* Given task *
Write out the records below word for word, starting with the line that contains "Click the description" and going on through the line that contains "pyautogui.click(x=1184, y=78)".

** Start **

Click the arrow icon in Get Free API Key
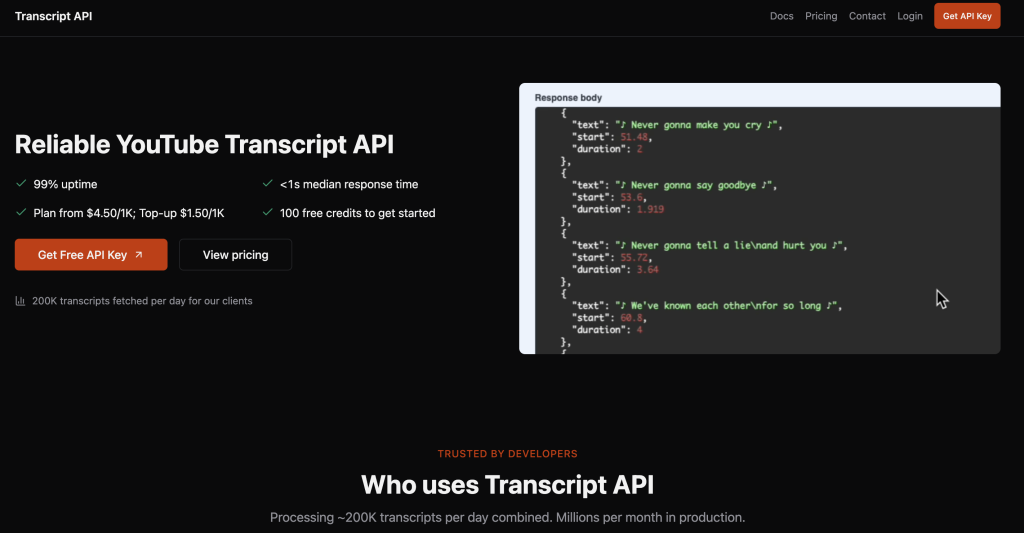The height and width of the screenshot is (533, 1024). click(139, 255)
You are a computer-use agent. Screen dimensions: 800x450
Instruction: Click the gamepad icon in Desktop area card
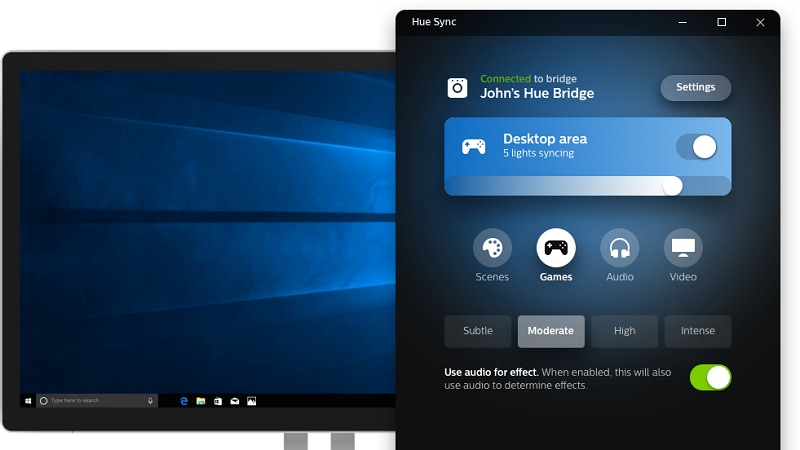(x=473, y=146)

** End **
** Start **

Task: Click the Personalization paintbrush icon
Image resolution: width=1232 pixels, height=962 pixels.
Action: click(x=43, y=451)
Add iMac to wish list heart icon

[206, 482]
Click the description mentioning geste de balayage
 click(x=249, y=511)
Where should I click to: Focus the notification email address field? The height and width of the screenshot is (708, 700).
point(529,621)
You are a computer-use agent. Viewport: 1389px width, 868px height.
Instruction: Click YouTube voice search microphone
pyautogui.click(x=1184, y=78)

** End **

* Reply *
Click the description mentioning geste de balayage
 click(x=249, y=511)
Where should I click to: Focus the notification email address field? The height and width of the screenshot is (708, 700).
point(529,621)
You are a computer-use agent. Viewport: 1389px width, 868px height.
Instruction: Click YouTube voice search microphone
pyautogui.click(x=1184, y=78)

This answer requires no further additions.